*Exercise prompt*. Arrange the lines running from the one containing "Task: Click the Sign in link" to the one containing "Action: (x=578, y=51)" as a Markdown table with two columns, Number and Record line, and omit blank lines.

*Material provided*.
━━━━
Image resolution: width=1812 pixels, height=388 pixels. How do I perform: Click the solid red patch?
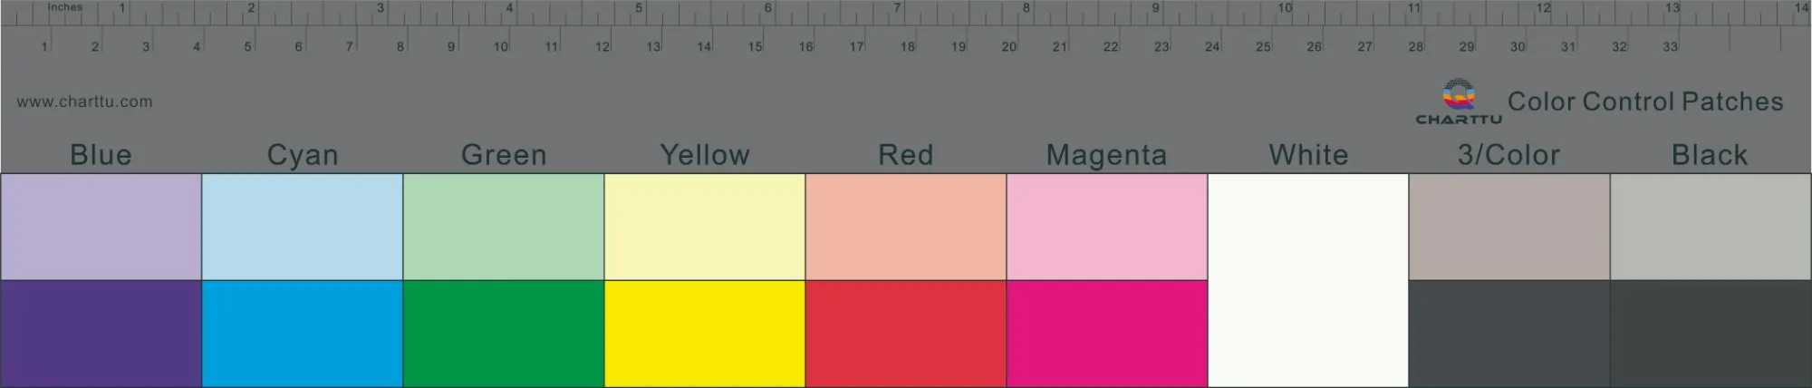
━━━━
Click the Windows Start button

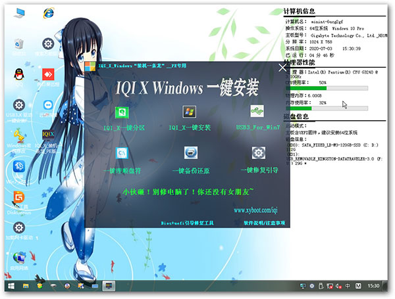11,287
━━━━
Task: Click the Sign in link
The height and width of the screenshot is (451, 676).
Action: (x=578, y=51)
━━━━
*Output for this task*.
| Number | Record line |
|---|---|
| 1 | Task: Click the Sign in link |
| 2 | The height and width of the screenshot is (451, 676). |
| 3 | Action: (x=578, y=51) |